Heads up: a check of Hello, Dolly! Bette Midler dates the second week of July, and tickets are available at regular posted prices, plus service fees.
Since you have to pay rent or monthly fees and also eat, you might consider the numerous promotions for shows in previews. The Broadway League has the Kid’s Night promotions; NYC & Company, the bi-annual Broadway Week [usually two weeks] 2-for 1 ticket offers [www.nycgo.com]. Take advantage of the fact that 90% of shows are available for 40-50% off [plus $4.50 service fee] at the TDF booths.
Keep in mind when a show sells out, the box office offers Standing Room. Prices vary, but around $50.00 is a good bet. Just wear comfortable shoes.
Now, you can find bargains. For instance, just this week someone found second row orchestra seats for the farce The Play That Goes Wrong on Theatermania.com and Playbill.com for under $115.00, including service fee. Both sites have theater clubs that are free to join.
FYI: Tony and Drama Desk winner Donna Murphy will play the title role in Hello, Dolly! on Tuesday evenings beginning June 13; and these announced dates: June 27-July 2, July 5-9, July 30 evening performance, September 6-10, October 15 evening performance, October 30, November 1-5, November 24 matinee, and January 7 evening.
The posted box office price for Hello, Dolly! orchestra seats is $189.00-$229.00; Dear Evan Hansen, $189.00.
Here are recent examples of how people desperate to see the blockbuster hits are being taken to the cleaners by individual reselling tickets.
Over the weekend, a young patron reported her boyfriend paid $1,000.00 for two orchestra seats for Dear Evan Hansen on one of the ticket sites.
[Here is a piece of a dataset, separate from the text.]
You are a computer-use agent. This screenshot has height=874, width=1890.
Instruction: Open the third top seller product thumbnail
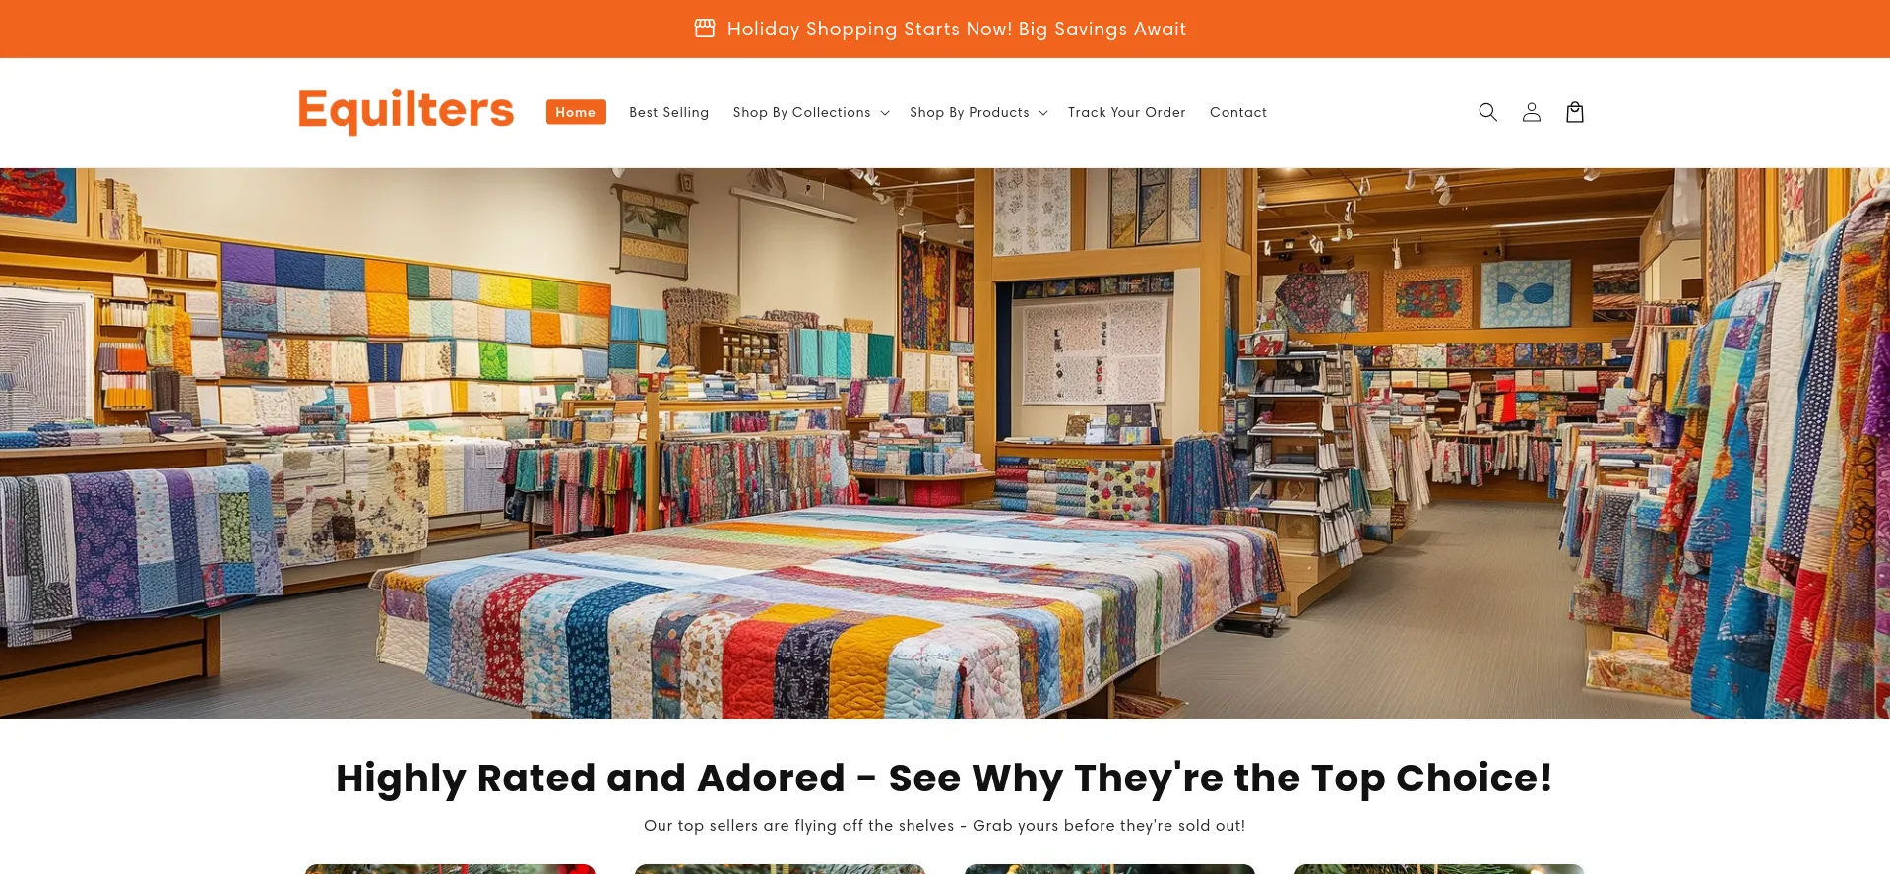[1109, 869]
When asked why, she replied, “It was last minute, and we really wanted to see it.” She added that both will go without lunch several days. Maybe even dinner!
Recent complaints include numerous complaints about sites such as
TicketMaster, where a recent purchase of a Hamilton ticket, rear Mezz, Row E, right, with a posted base price of $179.00 – $229.00 (front) was resold for $587.00 plus service fee of $93.92, for a total of $680.92. Where is the service in reselling a ticket at more than twice its value?
At VividSeats.com, resale prices for Hamilton ranged from a $79.00 ticket for Balcony, Row F, left, resold for $275.00 plus $90.00 service fee; $422.00 for Mezz, Row D, side; to $552.00 for side Orch, Row V or, get this, $2,760.00 for side Orch, Row W (second to last row). The site recently sent an e-mail blast: Save $50 On Hamilton tickets! Well, okay, then; but make it $100!
StubHub.com is offering Hello, Dolly! for $180.00-$420.00 [sides, Balcony] – $990.00 [center Orch]; Dear, Evan Hansen, $285.00 [sides, Mezz]-$800.00 [center Orch] in the intimate Music Box Theatre. BroadwayBox.com, usually the site for bargains, has offered weeknight tickets [prior to Donna Murphy performances] for Hello, Dolly! for $326.00 [Balcony]- $490.00 [Orch/partial view].
There seems to be no shame. Box office prices [which also average $145.00 for plays] can be daunting. Then, add another $2 facility fee [which still hasn’t gotten the Shubert Organization to install a handicapped restroom at their namesake Shubert Theatre, where patrons on walkers and in wheelchairs are directed to restrooms at the Marriott Hotel or Sardi’s, second floor, reachable by elevator].